- [Task to complete] Go through the lines below and tally those containing the string "this". Respond with the number only.

- [Information supplied]
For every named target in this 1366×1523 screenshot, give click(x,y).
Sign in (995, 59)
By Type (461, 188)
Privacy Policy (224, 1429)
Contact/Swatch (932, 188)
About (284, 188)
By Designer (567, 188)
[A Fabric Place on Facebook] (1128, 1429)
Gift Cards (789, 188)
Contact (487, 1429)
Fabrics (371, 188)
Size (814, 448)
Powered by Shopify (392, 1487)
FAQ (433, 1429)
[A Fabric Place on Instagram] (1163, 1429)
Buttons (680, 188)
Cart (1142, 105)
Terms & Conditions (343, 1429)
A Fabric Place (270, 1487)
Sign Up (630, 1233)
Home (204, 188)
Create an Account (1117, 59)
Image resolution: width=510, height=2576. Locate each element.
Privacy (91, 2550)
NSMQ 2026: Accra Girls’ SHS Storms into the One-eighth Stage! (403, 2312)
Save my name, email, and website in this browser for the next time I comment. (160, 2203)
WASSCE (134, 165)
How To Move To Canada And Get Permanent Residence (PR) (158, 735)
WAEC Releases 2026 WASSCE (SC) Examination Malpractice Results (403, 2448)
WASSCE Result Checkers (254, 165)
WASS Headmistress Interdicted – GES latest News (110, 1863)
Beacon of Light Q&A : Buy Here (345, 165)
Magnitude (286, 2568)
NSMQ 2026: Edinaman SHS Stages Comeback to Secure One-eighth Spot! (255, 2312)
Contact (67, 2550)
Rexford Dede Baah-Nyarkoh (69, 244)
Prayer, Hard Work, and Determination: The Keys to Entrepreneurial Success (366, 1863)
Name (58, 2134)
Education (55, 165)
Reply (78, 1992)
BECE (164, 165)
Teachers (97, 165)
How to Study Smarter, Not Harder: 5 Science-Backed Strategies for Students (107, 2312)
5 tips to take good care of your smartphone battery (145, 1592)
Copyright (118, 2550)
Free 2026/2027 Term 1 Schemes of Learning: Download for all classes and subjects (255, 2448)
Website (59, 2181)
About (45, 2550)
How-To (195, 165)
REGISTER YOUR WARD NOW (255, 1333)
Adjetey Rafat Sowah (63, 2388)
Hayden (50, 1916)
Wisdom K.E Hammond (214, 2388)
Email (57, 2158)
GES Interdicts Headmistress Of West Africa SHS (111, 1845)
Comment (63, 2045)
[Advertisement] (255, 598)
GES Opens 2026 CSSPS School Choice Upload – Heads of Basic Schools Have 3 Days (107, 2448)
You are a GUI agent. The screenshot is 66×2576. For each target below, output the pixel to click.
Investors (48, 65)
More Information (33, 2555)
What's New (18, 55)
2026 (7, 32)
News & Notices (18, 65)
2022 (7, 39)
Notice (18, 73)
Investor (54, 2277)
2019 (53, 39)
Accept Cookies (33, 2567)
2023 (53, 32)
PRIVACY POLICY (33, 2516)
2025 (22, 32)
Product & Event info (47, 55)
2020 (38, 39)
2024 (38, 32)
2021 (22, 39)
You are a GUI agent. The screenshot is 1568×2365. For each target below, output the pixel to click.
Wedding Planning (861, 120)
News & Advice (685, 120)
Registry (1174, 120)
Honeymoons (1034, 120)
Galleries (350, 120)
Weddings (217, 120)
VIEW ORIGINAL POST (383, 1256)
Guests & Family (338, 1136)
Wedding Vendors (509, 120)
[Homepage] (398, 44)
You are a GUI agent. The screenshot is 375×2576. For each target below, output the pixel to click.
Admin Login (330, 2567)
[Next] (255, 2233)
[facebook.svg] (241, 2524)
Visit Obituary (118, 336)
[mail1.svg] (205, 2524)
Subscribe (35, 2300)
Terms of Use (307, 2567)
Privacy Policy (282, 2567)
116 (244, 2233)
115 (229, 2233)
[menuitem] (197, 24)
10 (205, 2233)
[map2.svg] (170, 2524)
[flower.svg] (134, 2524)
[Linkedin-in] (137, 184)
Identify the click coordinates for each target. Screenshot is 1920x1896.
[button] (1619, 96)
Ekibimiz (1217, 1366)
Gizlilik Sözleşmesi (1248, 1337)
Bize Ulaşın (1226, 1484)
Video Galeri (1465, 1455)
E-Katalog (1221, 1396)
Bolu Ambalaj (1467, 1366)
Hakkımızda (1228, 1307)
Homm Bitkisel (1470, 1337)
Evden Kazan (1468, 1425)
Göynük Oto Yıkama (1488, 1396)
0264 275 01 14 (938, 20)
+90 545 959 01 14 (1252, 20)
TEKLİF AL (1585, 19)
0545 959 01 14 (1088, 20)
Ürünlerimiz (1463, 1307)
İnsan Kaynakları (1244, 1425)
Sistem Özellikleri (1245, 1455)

- [Reply to the exercise] 2